The graphics are mostly from my 5lb honey jar label, produced by a friend of mine 18 years ago. And then the wordage is something we came up w/. "Natural North Country Sweetness" Was an idea. But we decided not to use it. "Natural North Country Honey from Squeak Creek Apiaries", "Local Honey from Squeak Creek Apiaries, Sold Here", and a couple more.

Web site. That's on my list to get totally under my control. I'm probably going to have to buy it from web.com. Or shut it down for a period of time until they decide that no one else wants it.

What about Facebook and other social networks? Do I really want to get into shipping Fedex, UPS or USPS? If so, I see more plastic in my future.


----------



## Chef Isaac

Mark:

We do mostly plastic for the shipping with the exception of our creamed honeys and our cold infusions. Go to a packer and get buble wrap. I bought a big big big roll for pretty cheap. It will last me a life time. Plus to be honest, wrapping the glass in a lot of bubble wrap is key. I have tried everything from newspaper to peanuts. Not work it. Go with bubble wrap. 

On the web site, I give the customer options. I tell them they can have it bottled in glass or plastic however with glass, I do not guarantee anything. I am still tweaking how to say it nicely. lol! Plastic is the way to go for shipping. 

I now the frusterations of shipping. I totally solved the issue this year though. I got a great scale (when you are ready, let me know and I have a source for you) and I got a USPS account (free). I weight the package, go online, print a shipping label, stick it on, pay for it, and I drop it off at the post office. No waiting in line. Simple. Next year, I will have the post office jsut come and pick it up. 

As for boxes, go with Priority boxes. They are free and the post office will ship them to you. I pick them up at the post office when I see them. As for other odd shaped boxes, find a wholesaler. Cheaper that way. 

And ship everything priority mail. Cheap and wonderful. I used to fight it but now I love it. I am in love!  

Feacebook we just launched last week: 

http://www.facebook.com/home.php#!/...-Farm/138486442845061?ref=ts&__a=8&ajaxpipe=1 (I hope the link worked)

It will take me some time to market it but I will work on it. Twitter should be up soon. 

Have you seen our newsletter? Take a look here: http://archive.constantcontact.com/fs059/1102637029445/archive/1103446278949.html

Past newsletters here: http://sweetascanbeehoneyfarm.com/buzzin-newsletter/

When you are ready for that part.... call me and I will give you some great sources and books. They helped a lot. I love the newsletter. Yes... it takes work but nothing is more gratifing to get orders from one simple click. 

Web site.... when you are ready for that.... call me. I have a great guy who does quality work. 

For shipping, just offer USPS unless the customer wants UPS. 

Do you give the store your signs? Do you charge for them?

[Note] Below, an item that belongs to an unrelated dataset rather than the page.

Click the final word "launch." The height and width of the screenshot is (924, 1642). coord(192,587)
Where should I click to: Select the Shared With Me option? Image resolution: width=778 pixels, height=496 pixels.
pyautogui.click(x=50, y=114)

Do you have any pictures of the signs?


----------



## Chef Isaac

...and mark.... this is a great topic. One thing I love is to tal kabout marketing. Share ideas and get ideas. I love it. We don't talk about stuff like this much here.


----------



## sqkcrk

Well, we certainly can, as we are. Great exchange of ideas. baby steps. maybe I will catch up w/ you eventually.

I have been shipping cases of 5 lb jars of honey to manhattan, NYC,NY. I have been using an empty box that caps came in. I line it w/ styrofoam insulation and partition between each jar w/ same and cover the lid w/ same. The last box, which was the 4th box in the last six months, arrived at the address w/ two broken jars. I'll try the bubble wrap the next time.

Yes, priority mail w/ insurance. UPS standards require being able to drop the box at least 3 feet and have 75lbs dropped on it. And I think they test these limits every time. The three times I used UPS to ship to a customer in Queens they broke the jars before they even got to the city and then the next case they delivered to the guys garage broken andthe third made it. They've stopped ordering from me.

I give them the signs.

Wow, that newsletter is quite a production. very nice.

p.s.  we probably aught to keep a low profile. the big guys will probably think that we are packers and not beekeepers. and packers aren't really admired, ya know.


----------



## Chef Isaac

if I was a packer I would make more money and have to work less. 5 out of 7 nights I sleep on the couch as my wife is pissed that I got home too late and I smell like bee smoke. 

I would switch to the 5 pound plastic jugs. Tape the lids up tight and there ya go.


----------



## rweakley

I just got my first account :applause: . I went into the local health food store too look around (ok so I was hoping to sell them honey), started looking at their aromatherapy section and asked her "Do you have any lemongrass oil?"  she replies oh yes here it is, superior quality, yada yada. I say "I'm sure it will be fine it's just for my honey bees" She says You've got bees do you sell honey we lost our last supplier all his hives died.  If all sales went this way I'd be sold out all the time.


----------



## sqkcrk

rweakley said:


> If all sales went this way I'd be sold out all the time.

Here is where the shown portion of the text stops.